Problem:
The output has to be the full set of records, reproduced exactly, minus any picture.

Task material:
---+---

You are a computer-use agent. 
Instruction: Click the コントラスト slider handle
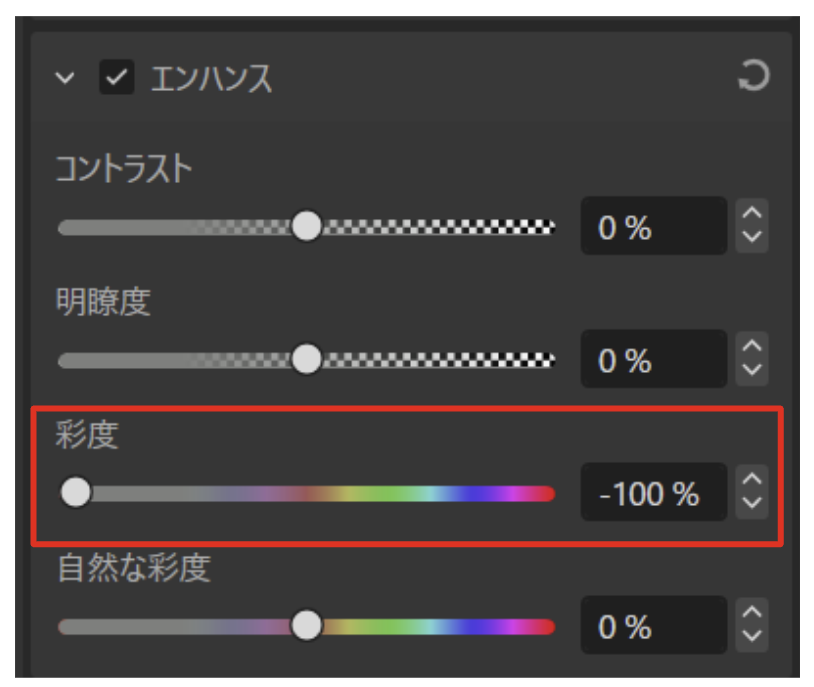coord(307,226)
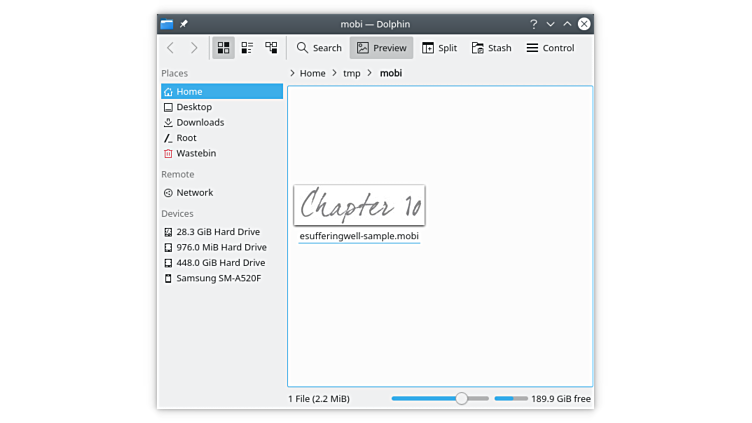752x423 pixels.
Task: Open Search in the toolbar
Action: pyautogui.click(x=318, y=48)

---+---

Answer box:
You are a computer-use agent. 
Instruction: Click the コントラスト slider handle
coord(307,226)
752x423 pixels.
Task: Open Search in the toolbar
Action: pyautogui.click(x=318, y=48)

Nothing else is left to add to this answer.